Evaluate on the Test Set
Load the best-performing model checkpoint and evaluate it on the test dataset.
model_path = "../models_trained/multiclass_experiment-tech-test_albert-base-v2_best_checkpoint.pth"
trainer.load_model(model_path)
test_df = pd.read_csv('../data/processed/test_data.csv')
test_df = test_df.head(100) # Limiting data for a quick test
trainer.evaluate(test_df, mode='test')
Inference for a Single Example
Perform inference for individual sentences using the trained model.
checkpoint = "../models_trained/multiclass_experiment-tech-test_albert-base-v2_best_checkpoint.pth"
sentence = "My boss made me do all the frustrating work."
trainer.single_inference(checkpoint, train_df, sentence)
Display Confusion Matrices
Visualize the confusion matrices for the training, validation, and test sets.

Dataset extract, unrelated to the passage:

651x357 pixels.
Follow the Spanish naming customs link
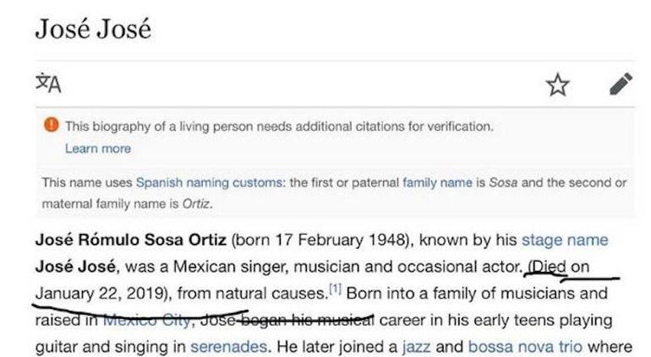point(209,182)
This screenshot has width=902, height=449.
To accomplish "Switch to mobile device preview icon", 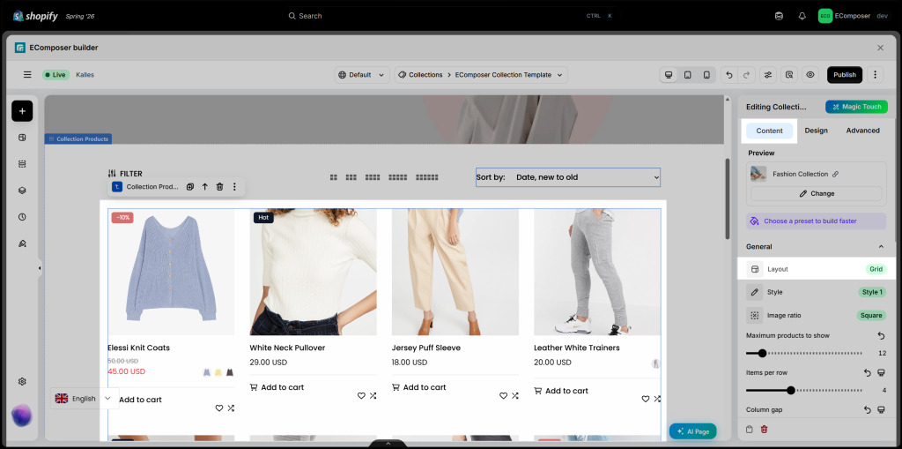I will click(x=706, y=75).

trainer.print_cm(mode="train", df=train_df)
trainer.print_cm(mode="val", df=val_df)
trainer.print_cm(mode="test", df=test_df)
TensorBoard
Use TensorBoard to visualize the training process. Start TensorBoard on port 6008 (adjust the port as needed) and monitor the training logs.
If the specified port is busy, identify the PID (Process ID) using !lsof -i :6008 and terminate it using !kill PID.